World War II 92nd Infantry(Black Buffalo) Division veteran Lyle A. Marshall is a retired accountant, Internal Revenue Agent and Executive, tax attorney and businessman. He was the senior partner in the law firms of Marshall and MacDevitt, and Marshall, Lifschitz, Israel and Gitomer in Manhasset and Rockefeller Center, New York. He also was an Adjunct Asst. Professor of taxation at Pace College and Wagner College in New York. Most of his adult life was spent espousing minority economic development activities, including monitoring the Ford Foundation's Program Related Investment committe and co-chairing New York's Interracial Council for Business Opportunity.
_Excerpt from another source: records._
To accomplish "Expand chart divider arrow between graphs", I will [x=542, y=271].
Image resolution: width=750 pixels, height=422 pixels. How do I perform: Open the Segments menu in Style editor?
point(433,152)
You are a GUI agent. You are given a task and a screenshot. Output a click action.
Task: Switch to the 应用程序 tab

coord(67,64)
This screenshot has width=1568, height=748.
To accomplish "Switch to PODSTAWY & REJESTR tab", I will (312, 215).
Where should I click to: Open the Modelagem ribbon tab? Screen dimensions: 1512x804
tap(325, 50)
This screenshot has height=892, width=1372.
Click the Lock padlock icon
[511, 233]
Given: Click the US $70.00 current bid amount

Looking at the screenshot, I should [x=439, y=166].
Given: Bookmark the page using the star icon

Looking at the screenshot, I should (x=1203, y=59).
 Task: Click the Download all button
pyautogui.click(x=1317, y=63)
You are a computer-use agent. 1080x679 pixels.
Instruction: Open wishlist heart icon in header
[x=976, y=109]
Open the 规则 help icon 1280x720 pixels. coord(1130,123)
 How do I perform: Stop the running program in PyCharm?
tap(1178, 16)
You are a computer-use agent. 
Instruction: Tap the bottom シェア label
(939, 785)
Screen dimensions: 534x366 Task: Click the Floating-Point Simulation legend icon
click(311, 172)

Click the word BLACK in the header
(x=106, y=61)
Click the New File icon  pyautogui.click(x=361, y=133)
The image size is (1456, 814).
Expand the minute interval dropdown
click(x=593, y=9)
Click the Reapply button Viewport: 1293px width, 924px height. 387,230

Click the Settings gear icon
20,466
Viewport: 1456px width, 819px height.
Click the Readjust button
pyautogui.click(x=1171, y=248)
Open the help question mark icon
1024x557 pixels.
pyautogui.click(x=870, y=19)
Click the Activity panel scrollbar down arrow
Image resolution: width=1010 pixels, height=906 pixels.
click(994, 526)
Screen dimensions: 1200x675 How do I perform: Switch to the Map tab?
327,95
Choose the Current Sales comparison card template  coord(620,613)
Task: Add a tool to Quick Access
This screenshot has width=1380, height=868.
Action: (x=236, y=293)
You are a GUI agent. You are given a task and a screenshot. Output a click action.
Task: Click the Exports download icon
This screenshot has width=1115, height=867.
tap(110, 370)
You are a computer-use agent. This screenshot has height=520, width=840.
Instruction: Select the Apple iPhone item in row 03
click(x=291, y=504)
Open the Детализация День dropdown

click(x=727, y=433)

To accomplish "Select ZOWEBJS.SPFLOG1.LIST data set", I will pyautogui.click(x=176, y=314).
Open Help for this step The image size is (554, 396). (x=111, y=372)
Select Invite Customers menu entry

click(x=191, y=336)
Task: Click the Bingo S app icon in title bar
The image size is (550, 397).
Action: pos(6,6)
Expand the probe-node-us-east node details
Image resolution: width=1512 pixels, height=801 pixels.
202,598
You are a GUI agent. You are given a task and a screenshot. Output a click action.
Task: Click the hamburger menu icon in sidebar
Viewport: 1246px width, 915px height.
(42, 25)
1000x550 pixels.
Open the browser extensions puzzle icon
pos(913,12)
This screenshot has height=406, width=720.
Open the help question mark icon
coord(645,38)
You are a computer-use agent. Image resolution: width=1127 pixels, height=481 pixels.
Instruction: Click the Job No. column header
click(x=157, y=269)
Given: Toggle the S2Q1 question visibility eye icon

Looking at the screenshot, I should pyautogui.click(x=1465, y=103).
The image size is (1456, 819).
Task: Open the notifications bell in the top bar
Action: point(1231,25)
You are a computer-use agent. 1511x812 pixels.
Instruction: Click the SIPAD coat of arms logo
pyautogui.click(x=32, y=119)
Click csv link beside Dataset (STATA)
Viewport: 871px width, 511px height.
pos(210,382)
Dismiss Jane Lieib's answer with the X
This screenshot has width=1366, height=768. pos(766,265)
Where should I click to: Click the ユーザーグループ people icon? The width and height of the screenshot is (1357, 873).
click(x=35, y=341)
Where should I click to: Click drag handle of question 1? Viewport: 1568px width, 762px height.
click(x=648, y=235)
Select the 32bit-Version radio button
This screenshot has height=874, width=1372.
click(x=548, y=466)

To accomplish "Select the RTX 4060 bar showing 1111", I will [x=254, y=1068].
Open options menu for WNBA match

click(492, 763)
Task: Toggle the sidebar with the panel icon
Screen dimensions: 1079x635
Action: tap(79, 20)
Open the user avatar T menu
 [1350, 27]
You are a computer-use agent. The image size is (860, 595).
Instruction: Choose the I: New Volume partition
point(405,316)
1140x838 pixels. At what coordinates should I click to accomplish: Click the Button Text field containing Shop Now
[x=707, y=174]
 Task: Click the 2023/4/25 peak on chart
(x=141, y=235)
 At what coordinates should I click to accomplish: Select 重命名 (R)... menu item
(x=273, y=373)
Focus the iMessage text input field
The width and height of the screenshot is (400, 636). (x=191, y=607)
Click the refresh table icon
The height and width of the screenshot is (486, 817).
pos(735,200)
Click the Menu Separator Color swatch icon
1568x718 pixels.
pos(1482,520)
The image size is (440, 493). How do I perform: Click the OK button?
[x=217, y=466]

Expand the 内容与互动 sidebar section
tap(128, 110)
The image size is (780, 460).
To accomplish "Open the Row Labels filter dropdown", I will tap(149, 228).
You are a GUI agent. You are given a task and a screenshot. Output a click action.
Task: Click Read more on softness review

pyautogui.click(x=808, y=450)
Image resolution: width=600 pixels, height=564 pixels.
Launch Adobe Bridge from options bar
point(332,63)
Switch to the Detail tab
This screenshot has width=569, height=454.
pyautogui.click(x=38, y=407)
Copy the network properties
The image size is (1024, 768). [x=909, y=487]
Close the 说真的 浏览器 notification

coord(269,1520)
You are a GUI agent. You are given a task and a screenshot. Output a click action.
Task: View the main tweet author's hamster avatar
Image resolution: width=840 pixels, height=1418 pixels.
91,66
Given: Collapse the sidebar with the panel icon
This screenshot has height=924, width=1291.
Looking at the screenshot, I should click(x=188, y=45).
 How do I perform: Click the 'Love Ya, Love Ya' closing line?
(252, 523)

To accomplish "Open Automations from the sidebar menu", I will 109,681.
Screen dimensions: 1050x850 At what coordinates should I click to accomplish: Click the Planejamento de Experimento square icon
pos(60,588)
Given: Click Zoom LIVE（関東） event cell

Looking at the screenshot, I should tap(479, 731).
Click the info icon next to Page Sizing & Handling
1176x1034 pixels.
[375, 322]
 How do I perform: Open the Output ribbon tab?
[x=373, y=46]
He was a co-founder of Ebony Oil Corp. in New York, a pioneer black owned fuel oil company, and of Drummond Distributing Co. in Compton, CA, the first black owned Seagram liquor distributor. He served as the unpaid president of the board of the Watts/Willowbrook Boys & Girls Club, during which time $7.3 Million was raised to build a new clubhouse for the children of Watts and Compton,CA. It is for young adults similar to those in that club for whom he wrote this handbook. He has a Bachelor of Business Administration Degree from the City College of New York and a Juris Doctor Degree from New York Law School.